Short Term Exposure or Breathing of Asbestos Dust
Most of us know that asbestos is incredibly dangerous and that it can lead to various lethal conditions, including asbestosis and mesothelioma. Since this has been widely accepted, significant measures have been put in place to protect people from exposure. However, sometimes things still go wrong, and people worry about whether or not they have placed themselves at risk of developing asbestos-related illnesses due to a short term, one time, brief exposure to asbestos dust.
Types of Exposure to Asbestos Dust
There are many different types of asbestos dust, and significant exposure to this will increase someone’s risk of developing asbestos-related illnesses.

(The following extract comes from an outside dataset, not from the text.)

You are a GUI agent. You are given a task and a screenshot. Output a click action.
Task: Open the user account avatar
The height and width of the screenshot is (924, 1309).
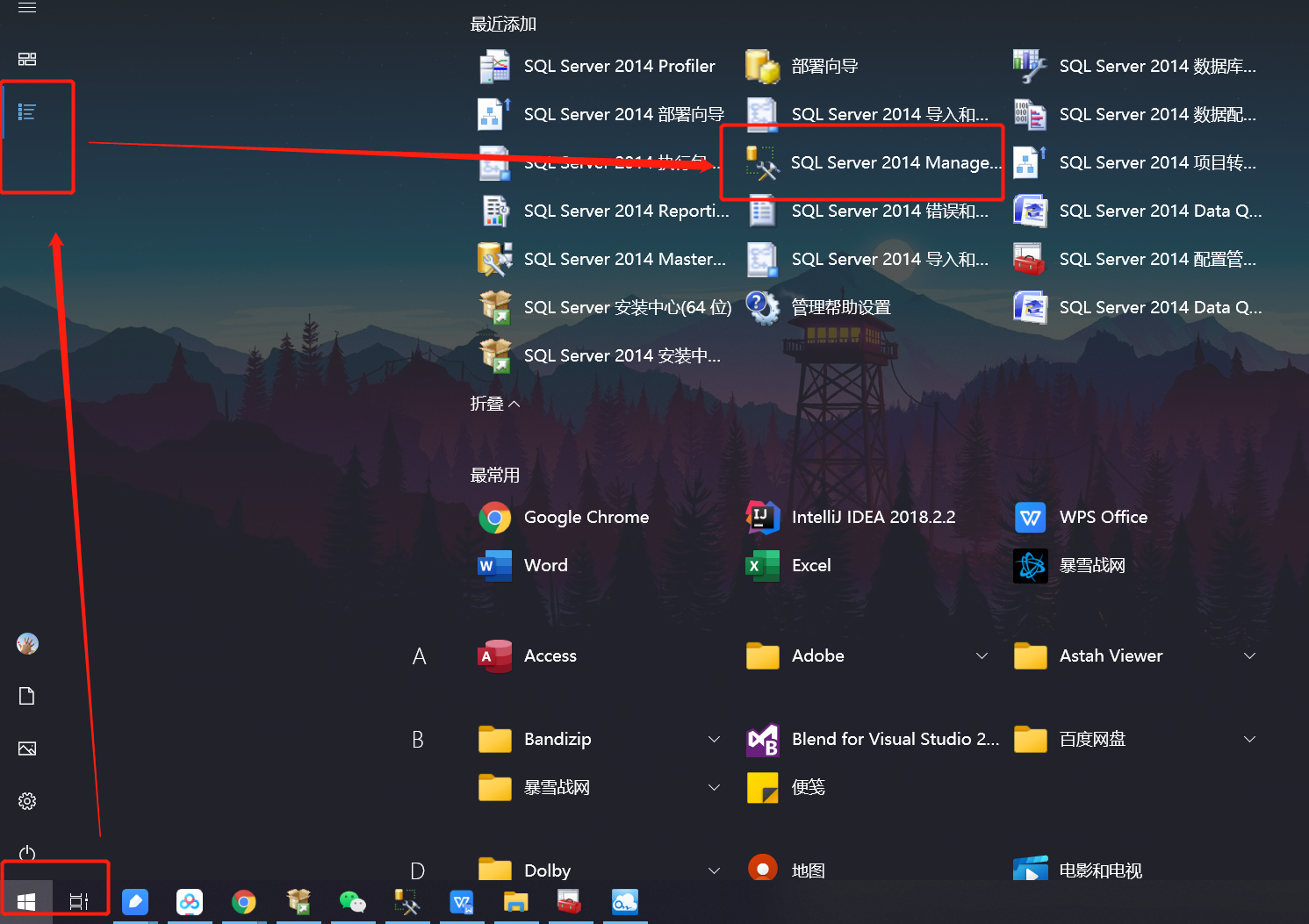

“This conclusion is based on observations of these diseases in groups of workers with cumulative exposures ranging from about 5 to 1,200 fiber-year/mL. Such exposures would result from 40 years of occupational exposure to air concentrations of 0.125 to 30 fiber/mL. The conclusion is supported by results from animal and mechanistic studies.”
However, this relates to significant exposure to asbestos, not a single exposure. Unfortunately, it seems that details on what is classed as ‘significant exposure’ is sadly lacking. There have been a number of studies that suggest that ‘brief’ exposure poses little to no risk but, again, exact details are lacking.
“The study was well conducted, but exact data on fibre concentration and type of asbestos are lacking. We suggest that occasional exposure to asbestos poses hardly any risk for the general population.”
How Much Exposure Is Too Much?
Asbestos exposure does not guarantee that the said person will develop any asbestos-related illness. This is because there are many different factors at play, including the person’s overall health, how often that person was exposed, in what conditions he or she was exposed, whether or not that person smokes, and more. In addition, there is the fact that asbestos-related diseases often take a very long time to develop, sometimes as much as 40 years.
“Whether or not asbestos exposure will cause disease depends upon how long a person is exposed to asbestos, how long it has been since the person’s exposure began and whether the person smokes cigarettes. The amount of asbestos released in a one time incident is not likely to affect your health. It will most likely not expose you to much more asbestos, over the long run, than you would be exposed to from the air we all breathe.”
Unfortunately, it seems that there is a lot of conflicting information out there about just how dangerous a one time exposure is. The general consensus is that you are not at risk of mesothelioma from a single, one time exposure. However, the recommendation is to inform your physician of this situation regardless, so that he or she is aware of a potential problem. Unfortunately, there are no tests to determine whether or not any of the fibers have lodged in the lungs or not.
So how is the information conflicting? Firstly, some suggest that doctors often paint a much bleaker picture, so that they cannot be sued later on for not warning their patients of the potential problem. Secondly, there are many people who know someone, or have heard of someone, who did develop asbestos-related illnesses due to a single or very short term exposure. On the other hand, there are stories of people working directly with asbestos never developing any conditions, while their significant others developed it due to second-hand exposure from the dust on their clothes. Others state that it took just ten years to develop stage 4 mesothelioma after having had exposure during just one day. However, these seem to be the exceptional stories, in which case there are likely to have been other factors at play as well.
What Should You Do?
If you know, or believe, that you have been exposed to asbestos, be that just once or for longer periods of time, it is important that you speak to a physician as soon as possible.
“If you’ve been exposed to asbestos, it’s important to assess the amount of your exposure. If you were exposed only very briefly, or only at very low levels, your risk of a resulting disease is probably low. However, it you were exposed at high levels or for long periods of time, you may be at increased risk of certain cancers or the other diseases.”
Usually, if you have only had a brief exposure, there will be nothing to worry about. However, if you also smoke, or there are other risk factors at play, your physician may want to book you in for more regular tests. Because conditions like mesothelioma take such a long time to develop and are often not caught until they are in very advanced stages, having regular checkups if there is a risk of you developing it may just save your life in the long run.